Complimenti vivissimi, cari amici. Alle elezioni (perse di poco) del 2006 , il centrodestra “valeva” 19 milioni di voti. Nel 2008, senza Casini, 17 milioni e mezzo. Nel 2013 poco più di 10 milioni. Se un partito, una coalizione, un movimento, perdono in 7 anni la fiducia di 9 milioni di persone e vedono crollare il loro consenso del 47% qualche domanda in più su quello che sta accadendo sarebbe giusto porsela. Sarebbe giusto, logico, salutare, interrogarsi sulle modalità di selezione di leader e classe dirigente, di candidati e rappresentanti sul territorio. Invece niente, tutto procede liscio come l’olio, nessuno discute di nulla. Fino alle scissioni e alle rifondazioni (di Forza Italia, di An, ecc) con i temi giusti affrontati a divisioni già consumate. E quando ormai tra ex colleghi di partito vola di tutto.

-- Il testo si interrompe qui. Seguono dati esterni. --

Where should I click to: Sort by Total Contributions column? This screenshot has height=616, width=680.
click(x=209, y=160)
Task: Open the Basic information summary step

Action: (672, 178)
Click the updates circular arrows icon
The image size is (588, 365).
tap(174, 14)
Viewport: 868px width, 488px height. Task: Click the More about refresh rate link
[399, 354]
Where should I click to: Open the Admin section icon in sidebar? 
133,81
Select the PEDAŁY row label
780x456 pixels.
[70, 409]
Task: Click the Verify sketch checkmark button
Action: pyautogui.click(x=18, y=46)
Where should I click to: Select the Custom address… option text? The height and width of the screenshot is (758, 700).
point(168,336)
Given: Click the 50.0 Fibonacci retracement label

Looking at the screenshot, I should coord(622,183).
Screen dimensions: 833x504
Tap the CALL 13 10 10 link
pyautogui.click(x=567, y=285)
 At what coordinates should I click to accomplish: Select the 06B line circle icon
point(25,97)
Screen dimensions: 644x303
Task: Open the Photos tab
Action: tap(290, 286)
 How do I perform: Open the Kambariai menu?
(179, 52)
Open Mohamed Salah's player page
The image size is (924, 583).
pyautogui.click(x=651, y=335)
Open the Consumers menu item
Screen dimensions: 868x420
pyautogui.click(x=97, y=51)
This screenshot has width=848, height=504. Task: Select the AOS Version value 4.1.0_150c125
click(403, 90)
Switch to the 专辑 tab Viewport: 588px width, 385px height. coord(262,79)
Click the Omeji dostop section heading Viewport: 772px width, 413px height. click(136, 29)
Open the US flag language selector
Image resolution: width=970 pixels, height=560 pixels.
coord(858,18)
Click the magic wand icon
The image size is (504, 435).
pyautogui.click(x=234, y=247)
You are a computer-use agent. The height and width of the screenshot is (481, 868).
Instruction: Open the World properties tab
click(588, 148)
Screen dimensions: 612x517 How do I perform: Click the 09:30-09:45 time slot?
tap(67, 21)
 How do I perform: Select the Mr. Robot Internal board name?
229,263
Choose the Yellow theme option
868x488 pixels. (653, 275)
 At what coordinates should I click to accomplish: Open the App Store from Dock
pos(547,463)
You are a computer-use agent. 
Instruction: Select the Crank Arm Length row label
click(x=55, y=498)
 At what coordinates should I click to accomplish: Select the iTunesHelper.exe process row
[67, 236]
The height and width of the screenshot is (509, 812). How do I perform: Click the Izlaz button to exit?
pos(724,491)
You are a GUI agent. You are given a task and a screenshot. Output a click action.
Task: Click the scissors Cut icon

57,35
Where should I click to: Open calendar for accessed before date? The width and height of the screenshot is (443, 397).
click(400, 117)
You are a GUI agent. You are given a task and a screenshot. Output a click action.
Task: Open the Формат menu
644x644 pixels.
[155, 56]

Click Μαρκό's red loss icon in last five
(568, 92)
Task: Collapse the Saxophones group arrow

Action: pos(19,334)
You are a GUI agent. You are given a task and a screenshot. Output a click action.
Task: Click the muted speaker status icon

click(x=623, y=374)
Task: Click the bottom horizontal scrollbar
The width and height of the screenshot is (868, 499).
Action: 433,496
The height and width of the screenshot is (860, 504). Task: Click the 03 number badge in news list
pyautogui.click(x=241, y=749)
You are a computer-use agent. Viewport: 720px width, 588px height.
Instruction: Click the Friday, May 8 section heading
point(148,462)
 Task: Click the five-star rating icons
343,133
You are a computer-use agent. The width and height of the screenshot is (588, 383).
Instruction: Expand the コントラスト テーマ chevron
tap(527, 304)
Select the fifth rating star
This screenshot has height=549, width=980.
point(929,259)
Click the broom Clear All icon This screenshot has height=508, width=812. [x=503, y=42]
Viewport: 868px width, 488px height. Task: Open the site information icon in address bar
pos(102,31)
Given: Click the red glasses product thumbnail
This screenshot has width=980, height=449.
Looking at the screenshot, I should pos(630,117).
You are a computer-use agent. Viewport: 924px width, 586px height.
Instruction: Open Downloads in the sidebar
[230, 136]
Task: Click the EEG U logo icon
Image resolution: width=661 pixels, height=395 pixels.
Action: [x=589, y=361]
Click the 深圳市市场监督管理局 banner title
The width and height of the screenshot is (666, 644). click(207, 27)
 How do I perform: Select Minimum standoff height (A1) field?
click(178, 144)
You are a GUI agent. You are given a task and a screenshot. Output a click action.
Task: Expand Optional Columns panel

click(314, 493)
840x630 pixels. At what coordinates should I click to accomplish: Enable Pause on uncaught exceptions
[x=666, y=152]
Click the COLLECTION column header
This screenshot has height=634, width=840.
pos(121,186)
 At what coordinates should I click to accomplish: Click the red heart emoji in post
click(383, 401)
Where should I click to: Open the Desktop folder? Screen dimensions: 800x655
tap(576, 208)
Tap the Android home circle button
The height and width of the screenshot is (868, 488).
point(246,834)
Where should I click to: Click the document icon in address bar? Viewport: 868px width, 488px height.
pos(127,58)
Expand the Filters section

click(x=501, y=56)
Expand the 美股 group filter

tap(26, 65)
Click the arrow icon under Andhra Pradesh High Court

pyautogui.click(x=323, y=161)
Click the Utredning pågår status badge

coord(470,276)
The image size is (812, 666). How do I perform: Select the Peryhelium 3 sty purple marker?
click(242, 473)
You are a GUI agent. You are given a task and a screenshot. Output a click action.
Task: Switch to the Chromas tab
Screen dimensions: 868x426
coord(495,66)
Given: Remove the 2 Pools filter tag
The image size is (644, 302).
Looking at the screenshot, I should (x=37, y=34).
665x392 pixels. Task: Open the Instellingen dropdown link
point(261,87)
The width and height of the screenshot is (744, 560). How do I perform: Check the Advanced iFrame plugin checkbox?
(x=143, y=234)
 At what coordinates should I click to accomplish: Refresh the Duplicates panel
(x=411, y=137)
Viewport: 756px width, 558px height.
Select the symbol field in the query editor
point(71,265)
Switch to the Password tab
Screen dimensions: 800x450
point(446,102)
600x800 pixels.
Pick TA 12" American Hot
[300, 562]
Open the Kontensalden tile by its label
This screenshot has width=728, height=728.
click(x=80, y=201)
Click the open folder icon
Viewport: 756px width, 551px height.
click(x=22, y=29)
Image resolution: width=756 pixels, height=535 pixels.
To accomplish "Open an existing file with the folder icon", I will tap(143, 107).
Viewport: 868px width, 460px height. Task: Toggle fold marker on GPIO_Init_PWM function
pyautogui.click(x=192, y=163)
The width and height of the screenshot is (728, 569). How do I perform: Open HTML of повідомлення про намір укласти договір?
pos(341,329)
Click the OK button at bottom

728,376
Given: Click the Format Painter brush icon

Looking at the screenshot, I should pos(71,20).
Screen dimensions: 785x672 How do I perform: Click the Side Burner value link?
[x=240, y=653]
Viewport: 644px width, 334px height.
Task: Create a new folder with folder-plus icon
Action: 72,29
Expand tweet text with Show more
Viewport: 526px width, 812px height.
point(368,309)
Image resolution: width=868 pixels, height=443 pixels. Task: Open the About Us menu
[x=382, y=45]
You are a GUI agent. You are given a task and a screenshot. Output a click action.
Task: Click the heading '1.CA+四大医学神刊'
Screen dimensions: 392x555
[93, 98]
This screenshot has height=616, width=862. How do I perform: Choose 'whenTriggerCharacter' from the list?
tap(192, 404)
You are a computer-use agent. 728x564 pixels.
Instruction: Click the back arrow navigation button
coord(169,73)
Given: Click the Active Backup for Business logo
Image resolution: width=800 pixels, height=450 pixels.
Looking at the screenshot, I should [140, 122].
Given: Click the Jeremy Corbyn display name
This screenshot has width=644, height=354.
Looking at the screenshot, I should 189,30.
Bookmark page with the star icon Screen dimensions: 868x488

Che fare, quindi? Ripartire da dove eravamo rimasti, perché persone perbene che si interessano di politica ce ne sono ancora. Nonostante in questi anni il centrodestra abbia fatto qualsiasi cosa per allontanarle, marginalizzarle, umiliarle. Alcuni hanno fatto passi indietro più o meno rumorosi, altri non si sono abbattuti e hanno proseguito in una lunga e spesso sfiancante battaglia contro un modello politico che stava creando le condizioni per la sua stessa distruzione e le vendeva all’esterno come scintillanti vittorie. È morto il centrodestra, secondo alcuni. Proprio per niente: viva il centrodestra. E lunga vita a quelli che lavorano per unire, per ricucire, per dibattere. Per far diventare l’ambito culturale e politico che si definisce conservatore e liberale un luogo di incontro, di sintesi, di elaborazione. Non una ridotta in mano al leader di turno (turno che magari dura da qualche decennio), ma una base solida su cui costruire la nostra casa comune. Una casa sufficientemente grande per ospitare la maggioranza silenziosa degli italiani.